For this circuit, we will input an AC (alternating current) signal into the op amp, which serves as our input signal. This is the signal which will be amplified by the op amp to produce a much larger signal on the output. A great source for AC signals is a function generator. A function generator can generate perfect sine wave signals. These are easy to see on an oscilloscope. So if you have a function generator, you can use a signal from it as the input signal for the circuit.
Also, if you have an oscilloscope, this can be used to visually see and measure the input signal going into the op amp and the much greater amplified signal going out. So that you can measure the gain of the amplifier circuit.
All this is shown below.
Voltage Gain Op Amp Circuit
The op amp circuit which produces a voltage gain is shown below.
The breadboard schematic version of the above circuit is shown below.
In this circuit, we use the inverting terminal of the op amp as our signal input source. The noninverting terminal is grounded in the circuit. What is meant by inverting terminal is that the signal on the output will be flipped or out of phase by 180 degrees. You don't really have to worry about this too much.
This circuit above provides a gain of about 10. This means the voltage output will be 10 times greater than the voltage input. So the gain factor is 10.
This gain factor is obtained from the resistors used in the circuit. We have 2 resistors, RIN and Rf. The ratio of Rf/RIN determines the gain. Since 10KΩ/1KΩ is 10, our op amp circuit gives a gain of 10.
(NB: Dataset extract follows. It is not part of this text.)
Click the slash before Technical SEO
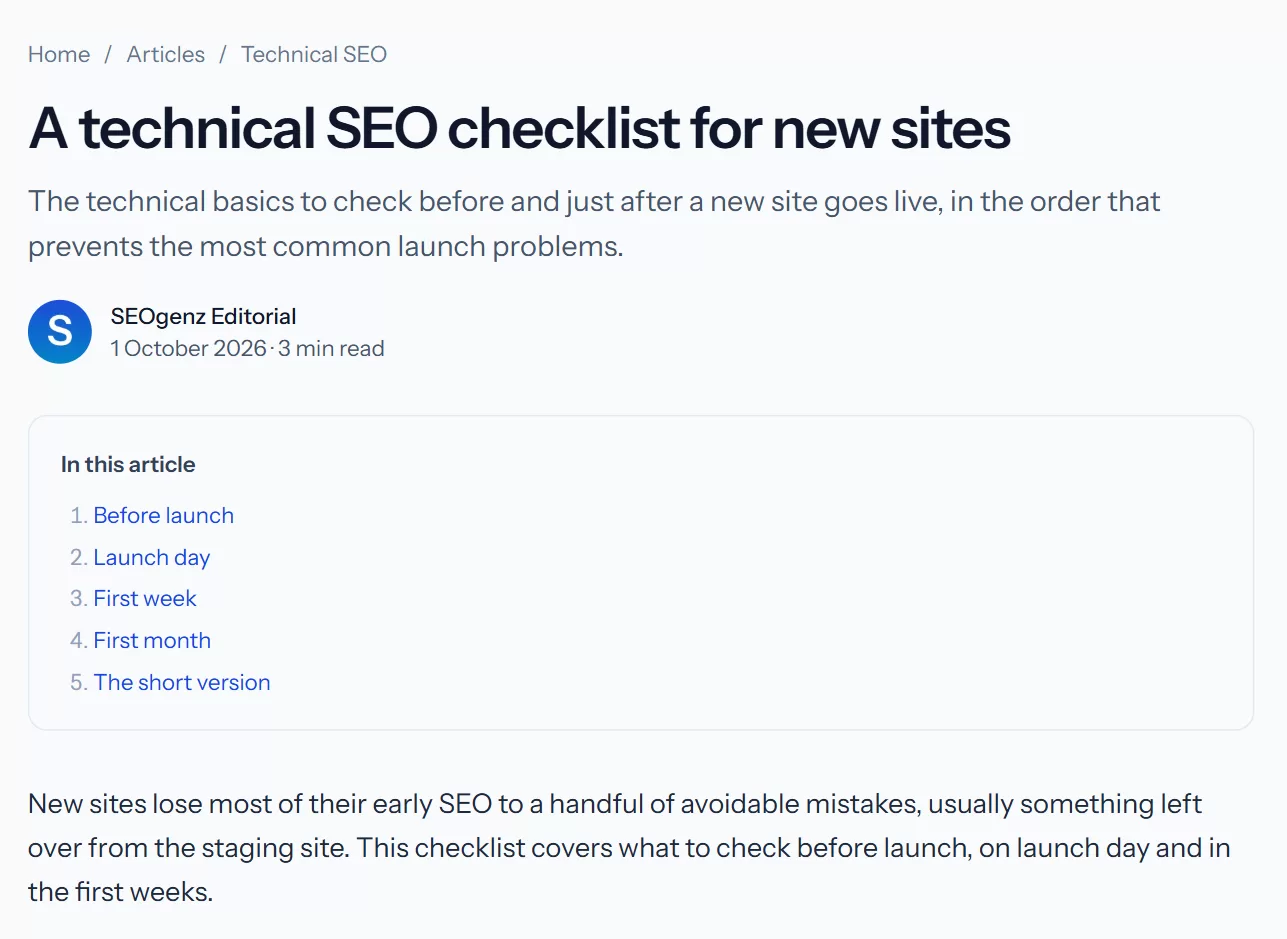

If we wanted a gain of 5, then we could swap out the 10KΩ resistor and place a 5KΩ resistor. If we want a gain of 15, we could swap out the 10KΩ resistor with a 15KΩ resistor.
Remember to watch your limits. You can't have a gain that's too high like 100,000, unless you have a really low input signal. Because then the signal on the output will clip.
When you place DC voltage into the V+ and V- terminals, you are setting up rails that the output signal must be boxed in, or else it will clip at point near the peak of the signal. By placing +10V and -10V into the supply voltage terminals, we set up rails so that the output signal must be between +10V and -10V. If it is larger, it will clip. Therefore, when designing your circuit, calculate your input signal and the gain provided so that the amplified output signal is not greater than the rails established by the power supply.
In this circuit, we put it in +10V and -10V into the supply voltage terminals. Knowing this and with a gain of 10, we can have a maximum input signal of 1V. This is because 1V * 10 = 10V, right where our positive and negative rail will be. But it should really be a little under 1V. Because you don't want the output signal to be right at the point of saturation because then you run the risk of it clipping. In case like this, the input signal should be kept a little lower or the voltage going into the power supply terminals should be a little higher.
To test this circuit out, place a sine wave signal at the inverting terminal of the op amp. Use an oscilloscope to test out
the signals. If you have a 2-channel oscilloscope, you can use one channel on the input side to check the input signal and one channel on the
output side to check the output signal. You should then be able to easily see and measure the difference in the signals. The gain should show
about 10 times the value on the output signal.